Michael Bray’s “Openness as a Form of Closure: Public Sphere, Social Class and Alexander Kluge’s Counterproducts” appears in Telos 159 (Summer 2012). Read the full version online at the Telos Online website, or purchase a print copy of the issue here.

This essay analyzes the seductions and impasses of the “openness” of public sphere theory in class society. It does so by sidestepping the more obvious limits of formal-discursive models of publicity and critically engaging with the theory and practice of Alexander Kluge, whose foundational work with Oskar Negt, Public Sphere and Experience, continues to ground experiential and affective models.
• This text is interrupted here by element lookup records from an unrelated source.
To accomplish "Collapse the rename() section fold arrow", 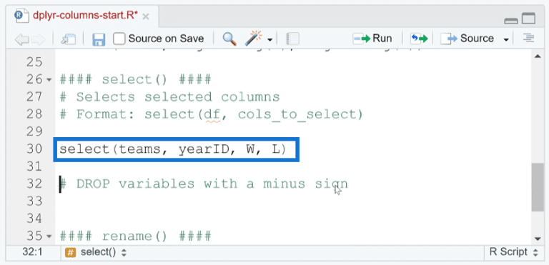I will click(x=49, y=236).
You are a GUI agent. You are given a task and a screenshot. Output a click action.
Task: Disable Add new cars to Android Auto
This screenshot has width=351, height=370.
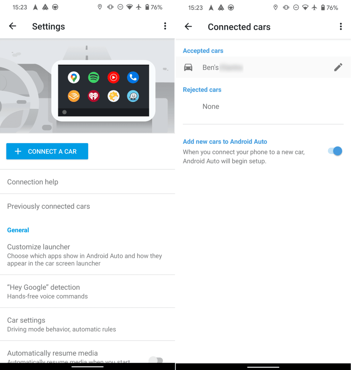pos(335,151)
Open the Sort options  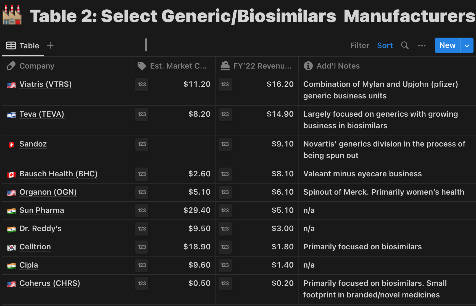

For Kluge, this experiential turn was necessitated by the classist exclusions rationalist forms of publicity enact and it also made clear the need for “counterproducts” (rather than theoretical accounts) to combat audiovisual pseudo-publicity and construct a “proletariat public sphere.” Drawing together Kluge and Negt’s compelling account of exclusion and the specific character of Kluge’s own film and television counterproducts, shows how the latter fail to answer to the concerns the former, and helps explain the peculiar substitution, in Kluge’s films, of “feminine labor” and protagonists for the proletariat. This substitution, I suggest, is paradigmatic for the continuing shift of the “new left” away from issues of class. In closing, I propose the potential of a “populist public sphere” to more adequately address both the exclusions diagnosed by Kluge and Negt and the issues of gender “ciphered” in Kluge’s films.